**Listed entries:**
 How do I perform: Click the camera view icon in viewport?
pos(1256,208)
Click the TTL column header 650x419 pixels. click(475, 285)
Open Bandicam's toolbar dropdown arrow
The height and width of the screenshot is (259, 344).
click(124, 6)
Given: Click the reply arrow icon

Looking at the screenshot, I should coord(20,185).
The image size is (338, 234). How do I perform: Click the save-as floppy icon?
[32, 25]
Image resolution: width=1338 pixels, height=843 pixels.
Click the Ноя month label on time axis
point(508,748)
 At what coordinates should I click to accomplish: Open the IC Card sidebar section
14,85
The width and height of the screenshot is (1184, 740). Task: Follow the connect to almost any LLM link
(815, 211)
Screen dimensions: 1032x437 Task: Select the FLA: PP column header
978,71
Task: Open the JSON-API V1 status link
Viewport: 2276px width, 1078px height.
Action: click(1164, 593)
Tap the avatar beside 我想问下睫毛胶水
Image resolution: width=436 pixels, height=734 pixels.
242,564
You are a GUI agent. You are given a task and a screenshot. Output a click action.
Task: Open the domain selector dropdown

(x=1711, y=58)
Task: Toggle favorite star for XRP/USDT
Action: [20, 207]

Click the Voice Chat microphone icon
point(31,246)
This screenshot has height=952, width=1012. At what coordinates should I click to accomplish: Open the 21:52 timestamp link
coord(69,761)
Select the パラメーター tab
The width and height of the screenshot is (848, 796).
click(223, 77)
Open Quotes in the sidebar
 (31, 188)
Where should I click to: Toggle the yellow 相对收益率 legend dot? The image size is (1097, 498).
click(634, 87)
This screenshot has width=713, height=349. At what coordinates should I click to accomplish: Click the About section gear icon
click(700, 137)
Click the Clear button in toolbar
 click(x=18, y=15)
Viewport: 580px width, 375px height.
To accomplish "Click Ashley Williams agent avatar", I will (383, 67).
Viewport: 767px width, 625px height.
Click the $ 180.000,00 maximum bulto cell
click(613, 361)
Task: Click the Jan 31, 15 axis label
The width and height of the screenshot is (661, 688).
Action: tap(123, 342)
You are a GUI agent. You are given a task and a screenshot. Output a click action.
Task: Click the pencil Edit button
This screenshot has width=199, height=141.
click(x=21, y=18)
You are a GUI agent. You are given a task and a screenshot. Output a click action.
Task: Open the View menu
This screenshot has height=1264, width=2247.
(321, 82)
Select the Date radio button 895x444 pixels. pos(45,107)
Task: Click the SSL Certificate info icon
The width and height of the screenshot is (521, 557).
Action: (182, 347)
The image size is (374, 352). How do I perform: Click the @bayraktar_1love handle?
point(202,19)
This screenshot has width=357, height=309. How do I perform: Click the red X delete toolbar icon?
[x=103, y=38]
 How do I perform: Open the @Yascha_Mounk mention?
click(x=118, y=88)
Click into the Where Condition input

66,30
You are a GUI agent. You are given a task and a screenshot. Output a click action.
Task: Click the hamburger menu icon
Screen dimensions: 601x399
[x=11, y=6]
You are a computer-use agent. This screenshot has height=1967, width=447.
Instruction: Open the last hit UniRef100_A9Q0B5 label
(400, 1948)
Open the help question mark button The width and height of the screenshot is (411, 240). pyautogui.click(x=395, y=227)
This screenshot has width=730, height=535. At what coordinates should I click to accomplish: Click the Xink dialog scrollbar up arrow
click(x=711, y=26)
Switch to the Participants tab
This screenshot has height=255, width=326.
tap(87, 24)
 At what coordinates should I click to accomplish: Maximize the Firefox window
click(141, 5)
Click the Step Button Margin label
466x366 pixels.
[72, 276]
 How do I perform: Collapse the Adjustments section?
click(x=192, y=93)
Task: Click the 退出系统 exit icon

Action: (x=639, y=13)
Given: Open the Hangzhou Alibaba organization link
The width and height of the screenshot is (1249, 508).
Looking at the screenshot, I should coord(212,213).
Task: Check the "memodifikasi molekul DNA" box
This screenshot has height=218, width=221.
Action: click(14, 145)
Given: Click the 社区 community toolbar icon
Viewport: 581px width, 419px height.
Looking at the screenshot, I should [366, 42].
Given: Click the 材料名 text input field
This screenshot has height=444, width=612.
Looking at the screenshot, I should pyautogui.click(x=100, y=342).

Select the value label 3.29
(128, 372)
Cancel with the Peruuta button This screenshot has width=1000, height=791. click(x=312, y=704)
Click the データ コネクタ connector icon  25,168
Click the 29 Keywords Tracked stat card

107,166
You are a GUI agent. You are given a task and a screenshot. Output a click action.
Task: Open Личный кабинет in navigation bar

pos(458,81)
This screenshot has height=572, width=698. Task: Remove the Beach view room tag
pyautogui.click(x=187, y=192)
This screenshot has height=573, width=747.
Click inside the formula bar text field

**Instructions to follow:** Reproduce every line of the records above, from the line containing "Viewport: 580px width, 375px height." down to the line containing "Action: tap(123, 342)", including both of those lines.

**Finished answer:**
Viewport: 580px width, 375px height.
To accomplish "Click Ashley Williams agent avatar", I will (383, 67).
Viewport: 767px width, 625px height.
Click the $ 180.000,00 maximum bulto cell
click(613, 361)
Task: Click the Jan 31, 15 axis label
The width and height of the screenshot is (661, 688).
Action: tap(123, 342)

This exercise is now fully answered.